During the exercise, the squadrons will test the reliability and effectiveness data of aircraft and missiles and complete required training for their Air Expeditionary Force cycle.
Combat Archer is an air-to-air weapons system evaluation program, also known as WSEP is designed to evaluate air-to-air weapons from buildup and loading, to employment. The exercise provides jet and missile testing along with training for all Airmen; maintainers gain experience loading live missiles, and the pilots fly combat missions.
"If a pilot has never shot a live missile, this is their first opportunity to feel, see and hear it," said Capt. Brumbaugh, 71st Fighter Squadron flight commander. "Now when they're in a combat arena they know what to expect."
There are typically two squadrons tasked for each Archer, and during this exercise, the squadrons are from Langley.

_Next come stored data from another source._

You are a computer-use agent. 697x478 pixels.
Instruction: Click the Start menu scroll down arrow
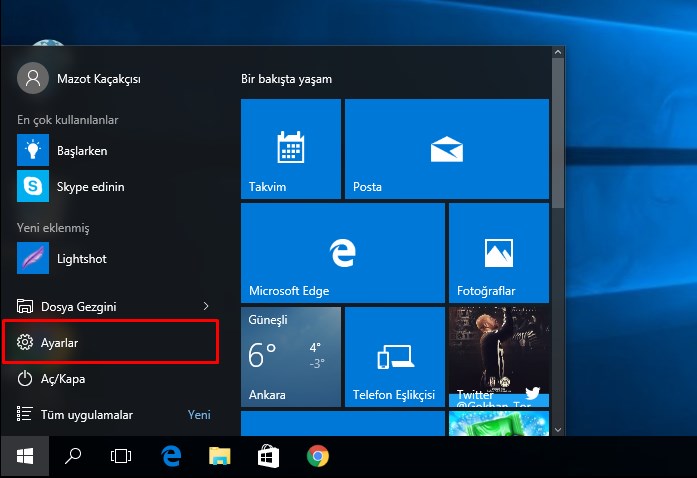coord(557,428)
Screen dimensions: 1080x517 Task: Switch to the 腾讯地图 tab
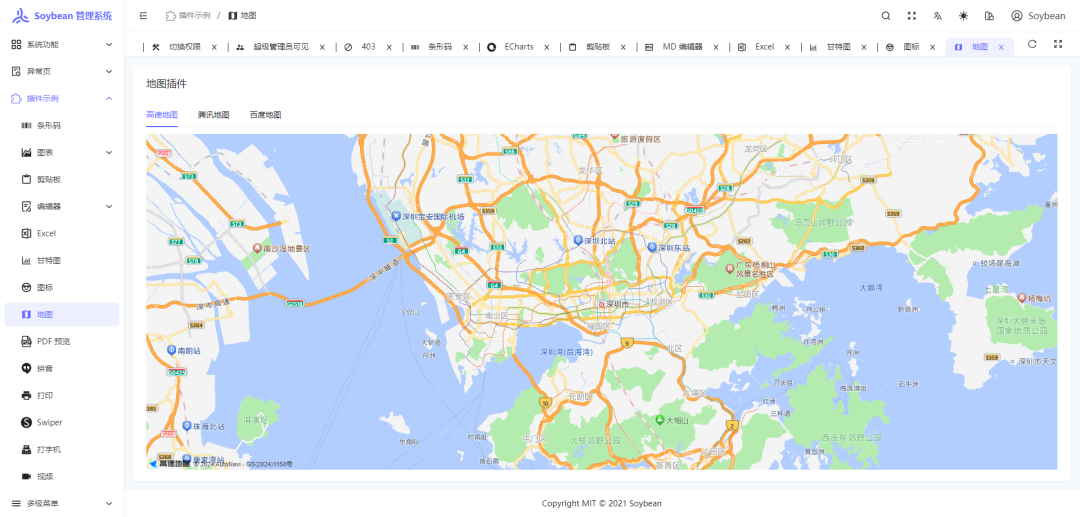pos(213,115)
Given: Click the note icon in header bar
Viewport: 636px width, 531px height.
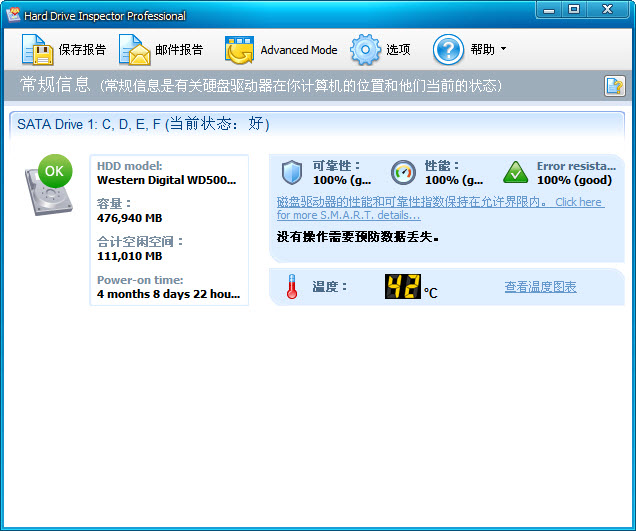Looking at the screenshot, I should [x=614, y=86].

The 94th FS
has not been to an Archer since becoming an F-22 squadron, according to Lt. Col. Kevin Fesler, 94th Fighter Squadron commander.
"Every shot taken by a 94 FS pilot will be the first missile shot for that pilot in an F-22," Colonel Fesler said. "Archer is a great opportunity and necessary exercise for any Combat Air Force unit. It is another example of why our Air Force stands out among all those in the world."

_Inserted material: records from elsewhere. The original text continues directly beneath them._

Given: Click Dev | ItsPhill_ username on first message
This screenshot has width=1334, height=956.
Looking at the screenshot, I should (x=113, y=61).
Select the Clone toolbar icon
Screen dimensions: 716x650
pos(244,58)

The tactical objectives of Combat Archer are to employ the missiles and gun within the specified parameters, which tests a jets' ability to shoot live missiles and provide information on the missiles' performance. This information is used to evaluate the effectiveness of each missile.
"Even though the AIM-9
(missile), for instance, has been around for years, we need data on its performance when employed from the F-22. Combat Archer is our venue in the CAF to collect the data."
In addition to training and experience, Combat Archer also mentally prepares Airmen for deployments.
"It gives our guys the experience so when they're actually asked to go down track and shoot at another aircraft, they'll have the confidence in themselves and their systems to make that happen, "said Lt. Col. Matthew Esper, 71st Fighter Squadron operations officer.
Combat Archer not only prepares squadrons for deployments, but it can also enhance team work and build unit cohesiveness.
"Just as it would be if we deploy, we have to count on the person that is standing next to us; whether it's training someone on a task they haven't yet performed or it's just holding a flashlight for your fellow maintainer during an inspection," said Staff. Sgt. Christopher MacDonald, 94th Aircraft Maintenance Unit F-22 dedicated crew chief. "When you leave home station and are tasked to go somewhere else, the people you go with become your family; you depend on them and that makes a closer unit."